Selected text:
+--
Founded by Van Jones, a former Obama policy adviser and the founder of the Ella Baker Center for Human Rights, #cut50 brings together some of these unlikely allies to promote smart criminal justice reforms that have a proven track record. The bipartisan group has formed a coalition with organizations across the political spectrum, from the ACLU, the Sentencing Project, and the Drug Policy Alliance to the Republican-led group Right on Crime and the business-friendly American Legislative Exchange Council.  

Jones is joined by Jessica Jackson, an attorney who has represented death row inmates and has personal as well as professional experience with America’s bloated prison system—her husband developed a drug problem and was sentenced to 15 years in Georgia.

Matt Haney, #cut50’s director of policy, is a member of the San Francisco Unified School District Board of Education, where he has sought to address the school­-to-prison pipeline. Haney sees an unprecedented opportunity to roll back mass incarceration. “Just in the last five years, 32 states have reduced their rates of imprisonment [while also seeing a drop in] crime rates,” he said.

In March, #cut50 convened theBipartisan Summit on Criminal Justice Reform to discuss potential legislative efforts. Eighty-four speakers, including members of Congress, former Texas Gov. Rick Perry, Gov. John Kasich of Ohio, then-U.S. Attorney General Eric Holder, Secretary of Labor Thomas Perez, and former House Speaker Newt Gingrich addressed more than 700 attendees; President Obama sent a video message.

In June, #cut50 launched #JusticeReformNow, a petition calling on Congress to roll back mass incarceration. #cut50 says this is an issue that people care about when asked but find difficult to address if they don’t have a personal connection.

A week later, Congressmen Jim Sensenbrenner, R-Wis., and Bobby Scott, D-Va., introduced the SAFE Justice Act, which is inspired by state efforts and data- and research-based methods of lowering incarceration rates while maintaining public safety. The legislationwould seek to reduce recidivism though prison programs and by supporting reentry of the incarcerated back into society, addressing prisoners’ mental health and drug issues, limiting mandatory minimum sentencing to drug kingpins rather than low-level dealers, and making better use of alternatives to prison, such as probation. Further, the bill would require a fiscal impact statement attached to any future sentencing and corrections proposals and provide for training of police officers on de-escalation methods and dealing with people with mental health needs, as half of police shootings involve people who are mentally ill.
+--
Your assignment:
Answer these questions from the text about #cut50:
1. Who founded #cut50?
2. How many speakers addressed the summit #cut50 convened in March?
3. Which two congressmen introduced the SAFE Justice Act?

Data extract:
+--
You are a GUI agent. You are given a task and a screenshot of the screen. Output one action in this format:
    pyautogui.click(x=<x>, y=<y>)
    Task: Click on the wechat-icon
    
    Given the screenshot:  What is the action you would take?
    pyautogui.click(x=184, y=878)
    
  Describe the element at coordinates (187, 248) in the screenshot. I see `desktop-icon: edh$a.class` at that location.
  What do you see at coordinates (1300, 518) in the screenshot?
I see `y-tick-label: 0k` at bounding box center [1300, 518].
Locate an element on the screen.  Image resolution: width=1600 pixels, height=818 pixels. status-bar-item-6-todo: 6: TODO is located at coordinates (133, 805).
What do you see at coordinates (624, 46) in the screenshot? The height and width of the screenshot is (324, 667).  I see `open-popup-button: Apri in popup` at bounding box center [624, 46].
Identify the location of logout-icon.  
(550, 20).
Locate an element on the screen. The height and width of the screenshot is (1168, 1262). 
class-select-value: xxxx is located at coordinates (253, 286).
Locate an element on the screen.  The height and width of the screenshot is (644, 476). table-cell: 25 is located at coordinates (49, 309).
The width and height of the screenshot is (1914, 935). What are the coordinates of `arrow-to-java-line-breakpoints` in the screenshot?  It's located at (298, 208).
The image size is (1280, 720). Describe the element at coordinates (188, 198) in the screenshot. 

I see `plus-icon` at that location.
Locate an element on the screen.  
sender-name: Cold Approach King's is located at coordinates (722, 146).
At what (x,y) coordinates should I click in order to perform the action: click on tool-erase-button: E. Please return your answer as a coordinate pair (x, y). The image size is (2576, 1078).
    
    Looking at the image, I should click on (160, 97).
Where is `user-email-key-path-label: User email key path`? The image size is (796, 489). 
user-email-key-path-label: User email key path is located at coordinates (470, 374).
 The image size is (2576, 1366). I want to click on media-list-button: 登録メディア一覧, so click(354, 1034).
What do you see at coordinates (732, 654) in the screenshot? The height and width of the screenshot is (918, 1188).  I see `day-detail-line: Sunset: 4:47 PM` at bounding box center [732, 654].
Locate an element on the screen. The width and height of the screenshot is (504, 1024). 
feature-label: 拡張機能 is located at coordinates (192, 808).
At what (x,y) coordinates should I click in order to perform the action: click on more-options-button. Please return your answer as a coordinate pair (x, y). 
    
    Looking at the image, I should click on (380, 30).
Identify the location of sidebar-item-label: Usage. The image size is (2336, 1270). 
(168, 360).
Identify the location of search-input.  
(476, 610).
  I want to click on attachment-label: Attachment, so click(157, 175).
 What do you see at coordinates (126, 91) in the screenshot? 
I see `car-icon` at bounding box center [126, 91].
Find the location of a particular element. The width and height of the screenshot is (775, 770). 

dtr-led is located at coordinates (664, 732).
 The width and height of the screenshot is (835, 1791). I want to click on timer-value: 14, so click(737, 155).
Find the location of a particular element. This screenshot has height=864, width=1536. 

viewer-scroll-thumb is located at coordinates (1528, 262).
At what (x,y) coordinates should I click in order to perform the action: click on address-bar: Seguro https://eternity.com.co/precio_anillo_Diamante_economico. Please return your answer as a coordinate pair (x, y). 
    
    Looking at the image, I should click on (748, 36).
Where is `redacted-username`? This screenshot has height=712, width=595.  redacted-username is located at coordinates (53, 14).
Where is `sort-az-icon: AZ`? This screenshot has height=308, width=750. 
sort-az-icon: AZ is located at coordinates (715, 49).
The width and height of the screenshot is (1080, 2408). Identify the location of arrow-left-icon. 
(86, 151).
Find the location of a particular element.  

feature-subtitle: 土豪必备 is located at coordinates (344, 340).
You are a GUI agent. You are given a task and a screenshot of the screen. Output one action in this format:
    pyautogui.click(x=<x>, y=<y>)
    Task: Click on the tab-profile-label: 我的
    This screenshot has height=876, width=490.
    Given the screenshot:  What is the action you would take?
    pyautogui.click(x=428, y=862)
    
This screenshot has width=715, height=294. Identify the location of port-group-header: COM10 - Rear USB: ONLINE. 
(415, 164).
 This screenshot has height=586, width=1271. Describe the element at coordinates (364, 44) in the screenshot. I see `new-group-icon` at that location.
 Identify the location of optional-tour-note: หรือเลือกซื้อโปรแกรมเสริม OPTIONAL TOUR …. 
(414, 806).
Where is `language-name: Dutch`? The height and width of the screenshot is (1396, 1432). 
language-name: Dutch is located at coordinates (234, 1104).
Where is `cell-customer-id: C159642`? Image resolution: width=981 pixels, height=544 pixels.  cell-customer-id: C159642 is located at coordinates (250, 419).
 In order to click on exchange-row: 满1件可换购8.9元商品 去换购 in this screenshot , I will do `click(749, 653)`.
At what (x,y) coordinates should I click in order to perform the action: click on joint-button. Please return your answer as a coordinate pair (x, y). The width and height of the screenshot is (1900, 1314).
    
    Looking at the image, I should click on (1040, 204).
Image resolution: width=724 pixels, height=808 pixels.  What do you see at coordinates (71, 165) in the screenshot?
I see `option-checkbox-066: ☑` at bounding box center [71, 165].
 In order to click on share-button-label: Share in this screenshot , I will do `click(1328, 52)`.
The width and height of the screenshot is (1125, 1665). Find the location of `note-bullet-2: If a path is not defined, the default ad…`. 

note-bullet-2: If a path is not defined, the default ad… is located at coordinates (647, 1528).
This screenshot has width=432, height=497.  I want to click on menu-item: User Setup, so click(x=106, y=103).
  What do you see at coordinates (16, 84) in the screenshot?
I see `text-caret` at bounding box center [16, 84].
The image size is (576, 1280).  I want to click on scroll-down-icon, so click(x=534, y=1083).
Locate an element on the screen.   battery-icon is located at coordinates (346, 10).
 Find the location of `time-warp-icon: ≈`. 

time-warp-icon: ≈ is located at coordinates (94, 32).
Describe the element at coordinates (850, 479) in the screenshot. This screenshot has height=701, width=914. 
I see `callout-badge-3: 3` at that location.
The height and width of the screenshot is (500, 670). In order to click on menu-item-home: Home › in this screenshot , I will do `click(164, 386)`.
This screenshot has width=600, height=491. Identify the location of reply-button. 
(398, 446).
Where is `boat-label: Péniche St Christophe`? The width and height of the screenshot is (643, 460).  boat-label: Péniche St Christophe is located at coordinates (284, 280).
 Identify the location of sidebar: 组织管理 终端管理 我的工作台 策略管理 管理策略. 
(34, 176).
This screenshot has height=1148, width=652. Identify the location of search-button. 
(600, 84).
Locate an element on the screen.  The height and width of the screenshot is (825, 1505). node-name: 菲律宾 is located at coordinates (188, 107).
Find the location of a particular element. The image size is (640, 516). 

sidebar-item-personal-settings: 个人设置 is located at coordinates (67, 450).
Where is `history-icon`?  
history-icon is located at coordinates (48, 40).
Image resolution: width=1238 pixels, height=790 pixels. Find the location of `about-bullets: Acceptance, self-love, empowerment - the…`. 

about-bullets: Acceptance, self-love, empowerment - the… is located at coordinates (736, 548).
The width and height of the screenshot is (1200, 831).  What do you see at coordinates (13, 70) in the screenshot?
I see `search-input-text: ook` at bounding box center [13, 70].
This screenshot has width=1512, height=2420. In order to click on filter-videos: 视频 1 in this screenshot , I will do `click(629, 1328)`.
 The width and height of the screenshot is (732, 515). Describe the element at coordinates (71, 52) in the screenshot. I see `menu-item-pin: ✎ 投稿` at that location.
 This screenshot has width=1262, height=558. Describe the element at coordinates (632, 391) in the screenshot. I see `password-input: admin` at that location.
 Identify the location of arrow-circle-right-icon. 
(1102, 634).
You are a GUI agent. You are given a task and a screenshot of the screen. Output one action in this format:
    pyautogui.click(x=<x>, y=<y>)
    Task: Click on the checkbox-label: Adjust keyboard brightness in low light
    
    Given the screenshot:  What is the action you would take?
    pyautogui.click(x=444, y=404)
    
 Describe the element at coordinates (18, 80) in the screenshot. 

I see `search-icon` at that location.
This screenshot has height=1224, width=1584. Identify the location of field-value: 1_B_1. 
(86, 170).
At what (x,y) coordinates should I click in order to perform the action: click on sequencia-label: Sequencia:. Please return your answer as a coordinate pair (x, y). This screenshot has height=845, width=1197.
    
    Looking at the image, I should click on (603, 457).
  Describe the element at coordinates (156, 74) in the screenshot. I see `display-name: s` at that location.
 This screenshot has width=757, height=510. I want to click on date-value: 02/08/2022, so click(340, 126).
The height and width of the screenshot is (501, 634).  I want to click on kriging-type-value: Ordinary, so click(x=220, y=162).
+--
Output below:
1. Van Jones
2. Eighty-four
3. Jim Sensenbrenner and Bobby Scott